Deu o esperado. O Ministério Público Eleitoral (MPE) protocolou nesta quarta-feira (18) o pedido de impugnação da candidatura do ex-governador Ricardo Coutinho (PT) ao cargo de senador. A ação foi proposta pela procuradora regional eleitoral, Acácia Suassuna, com base nas decisões do Tribunal Superior Eleitoral (TSE) que condenou o ex-gestor à inelegibilidade por oito anos. Coutinho tenta se manter na disputa através de recurso em tramitação do Supremo Tribunal Federal (STF), que tem a ministra Cámen Lúcia como relatora.

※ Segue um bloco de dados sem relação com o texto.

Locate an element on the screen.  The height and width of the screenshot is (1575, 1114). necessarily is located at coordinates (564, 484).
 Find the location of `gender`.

“Ao examinar as fontes de dados disponíveis a este Órgão Ministerial, foi possível constatar que o impugnado está inelegível, porque foi condenado pela prática de abuso de poder político com viés econômico, nas eleições do ano de 2014, ilícito reconhecido em decisão colegiada proferida pelo Tribunal Superior Eleitoral, incidindo, assim, a causa de inelegibilidade prevista no art. 1º, I, d, da Lei Complementar nº 64/90”, disse, na ação, a procuradora, que pede ainda para que o Partido dos Trabalhadores não repasse verbas do fundo eleitoral para a campanha do petista, sob pena de multa de R$ 100 mil.

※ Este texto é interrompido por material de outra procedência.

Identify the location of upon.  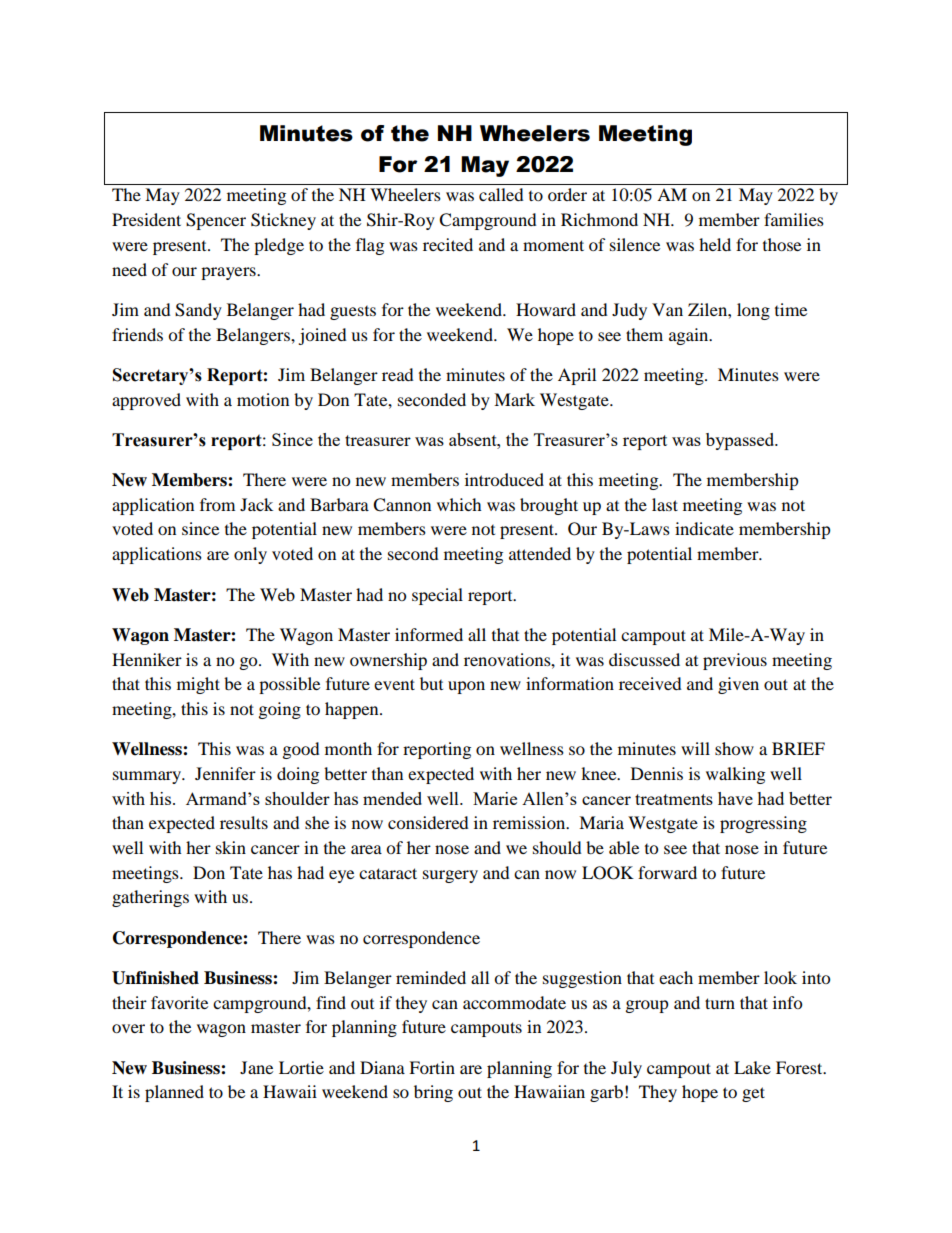
(466, 687).
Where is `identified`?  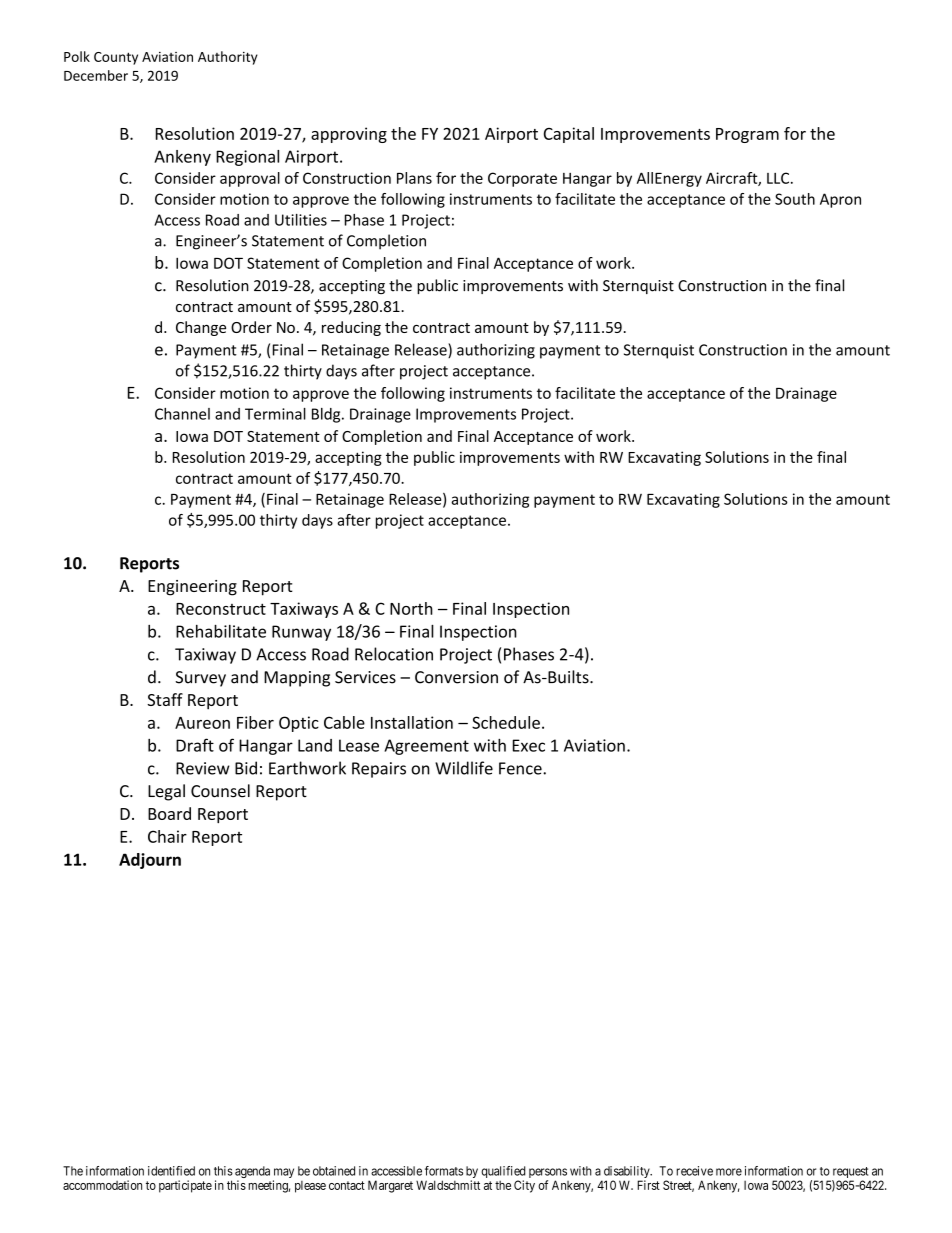 identified is located at coordinates (171, 1171).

A ação, no Tribunal Regional Eleitoral (TRE), tem como relator o juiz José Ferreira Ramos Júnior. Antes de protocolar a impgunação, a Procuradoria Regional Eleitoral intimou o candidato a apresentar as certidões negativas exigidas pela Justiça Eleitoral para a comprovação da elegibilidade. “O registro de candidatura do requerido não foi instruído com as certidões de objeto e pé referentes a todos os processos referenciados nas certidões criminais fornecidas pela Justiça Estadual de 1º e 2º graus, em desacordo com o que estabelece o art. 27, § 7º, da Resolução TSE nº 23.609/2019”, disse.

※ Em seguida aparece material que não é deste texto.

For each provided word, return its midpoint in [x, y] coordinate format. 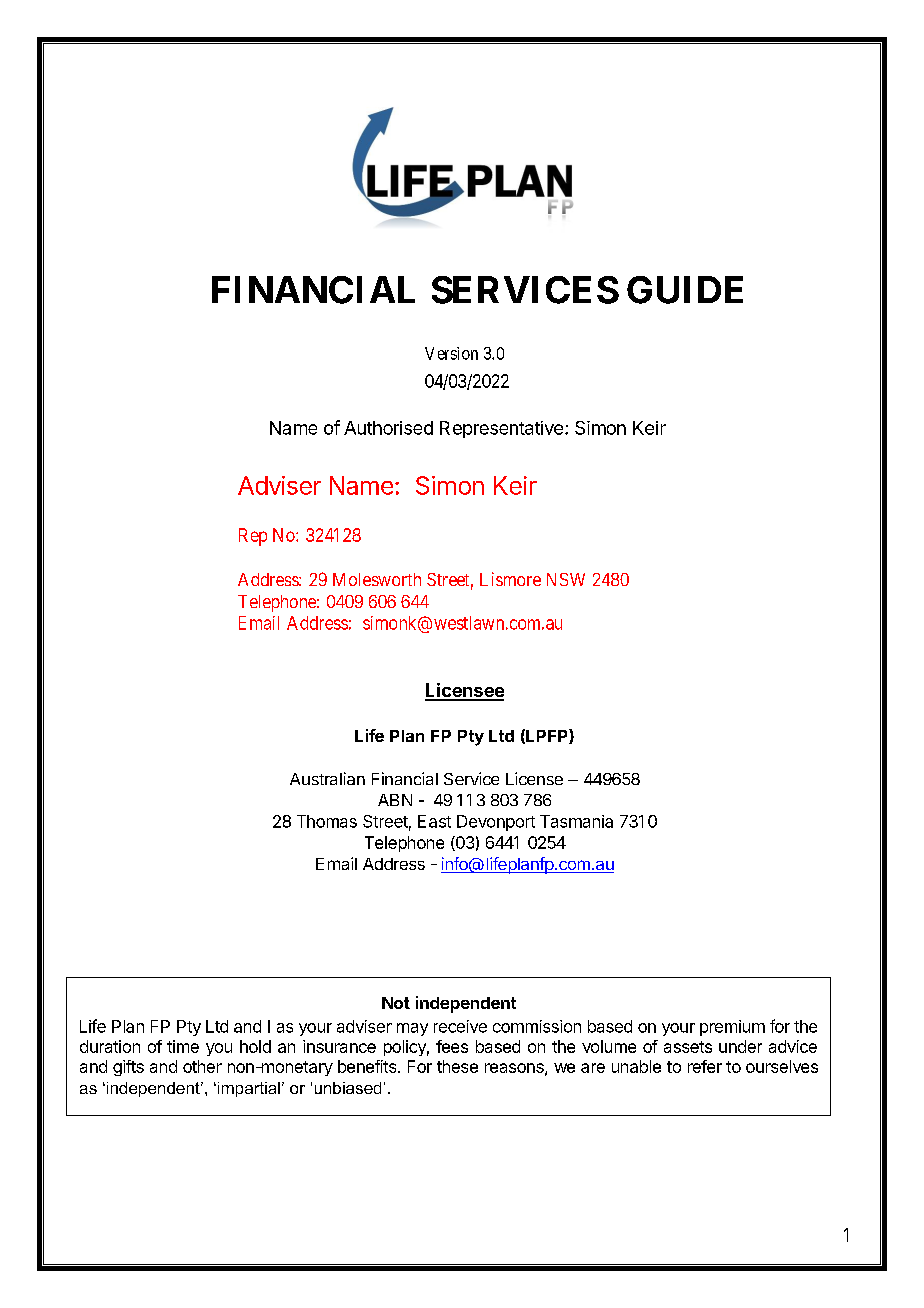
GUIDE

Ricardo Coutinho foi condenado pelo TSE por abuso de poder político ou econômico nas eleições de 2014. Para impugnar a candidatura de Ricardo Coutinho, a procuradora levou em conta as condenações decorrentes de Ações de Investigação Judicial Eleitoral (Aijes) que apuraram a contratação de servidores codificados, “execução irregular do Programa Empreender PB”, distribuição de kits escolares com o slogan “Pra sua vida ficar melhor, o Governo faz diferente” e intensificação de pagamentos da Paraíba Previdência (PBprev) às vésperas do pleito.